Preparation of an ultra-cold sample of ammonia molecules for precision measurements
Marina Quintero-P\'erez, Thomas E. Wall, Steven Hoekstra, Hendrick L., Bethlem

TL;DR
This paper demonstrates a method to prepare ultra-cold ammonia molecules for precision measurements by using adiabatic cooling and re-compression, enabling extended free expansion times for high-resolution spectroscopy.
Contribution
It introduces a novel technique combining adiabatic cooling and re-compression to prolong the observation time of ultra-cold molecules for precision experiments.
Findings
Molecules observed after more than 10 ms of free expansion.
Statistical uncertainty decreases with the inverse square root of expansion time.

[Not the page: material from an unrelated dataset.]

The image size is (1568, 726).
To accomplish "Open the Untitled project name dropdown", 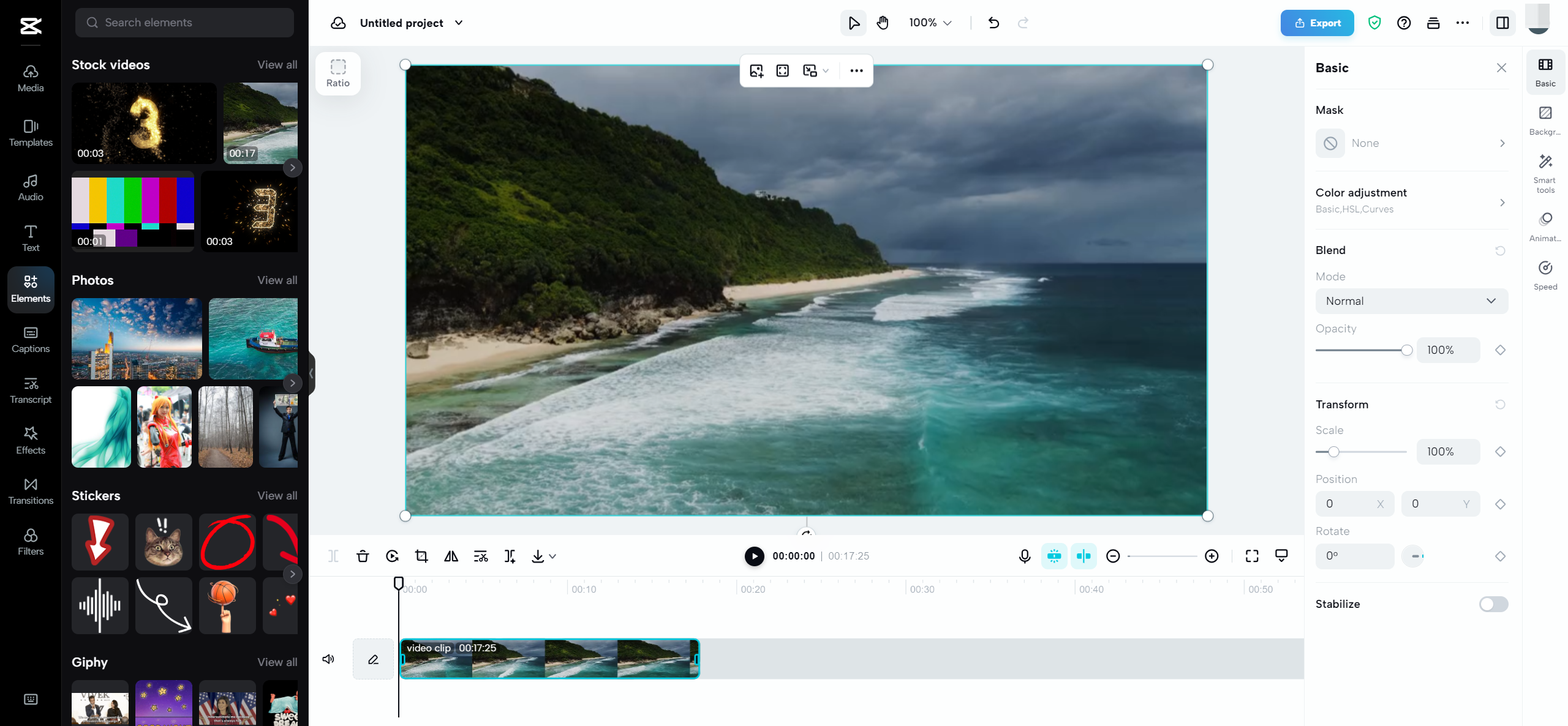I will click(459, 23).
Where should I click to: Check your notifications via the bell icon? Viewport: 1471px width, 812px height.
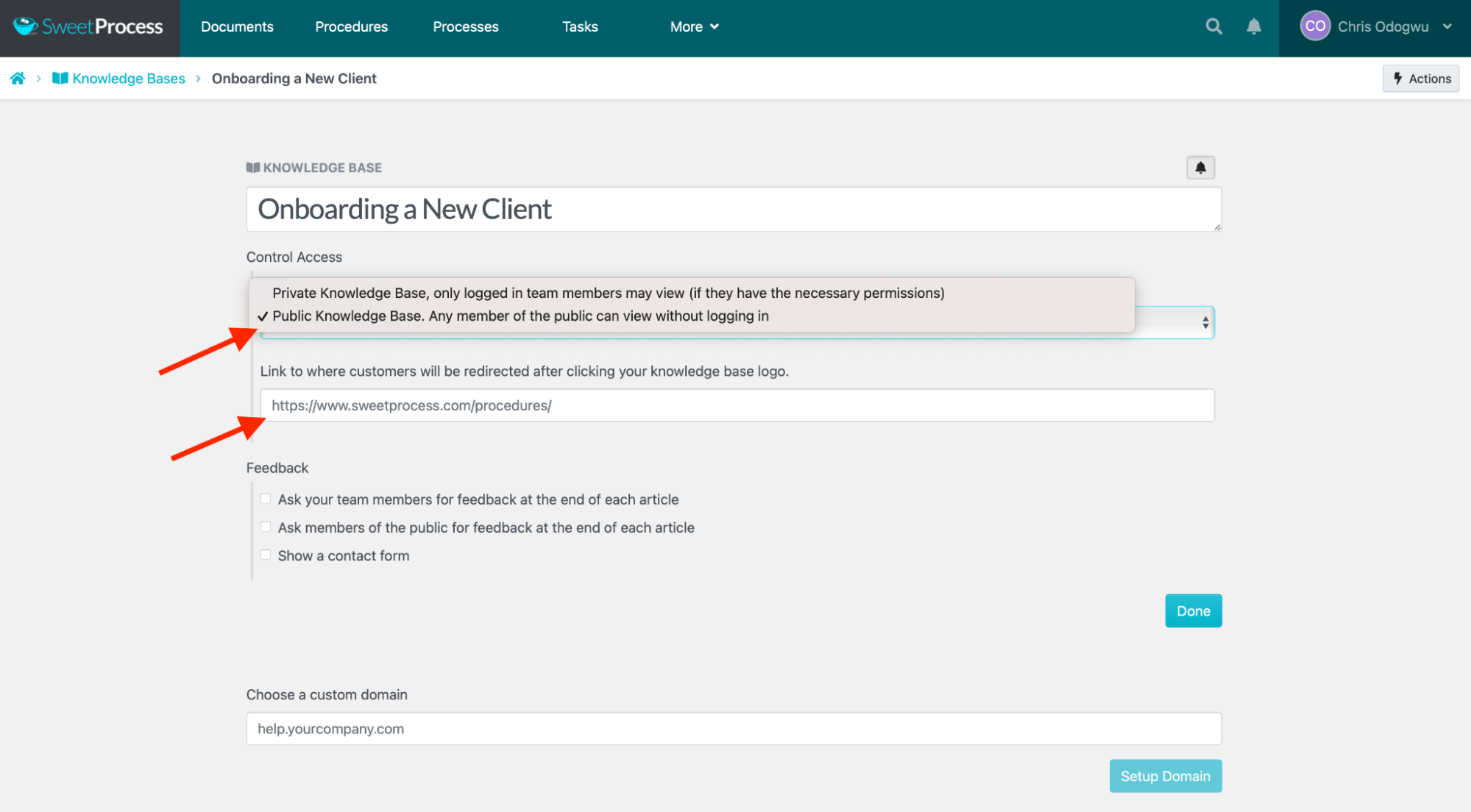[1254, 26]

Potential for high-resolution spectroscopy and fundamental physics tests.
Abstract
We present experiments in which an ultra-cold sample of ammonia molecules is released from an electrostatic trap and recaptured after a variable time. It is shown that, by performing adiabatic cooling before releasing the molecules and adiabatic re-compression after they are recaptured, we are able to observe molecules even after more than 10 ms of free expansion. A coherent measurement performed during this time will have a statistical uncertainty that decreases approximately as the inverse of the square root of the expansion time. This offers interesting prospects for high-resolution spectroscopy and precision tests of fundamental physics theories.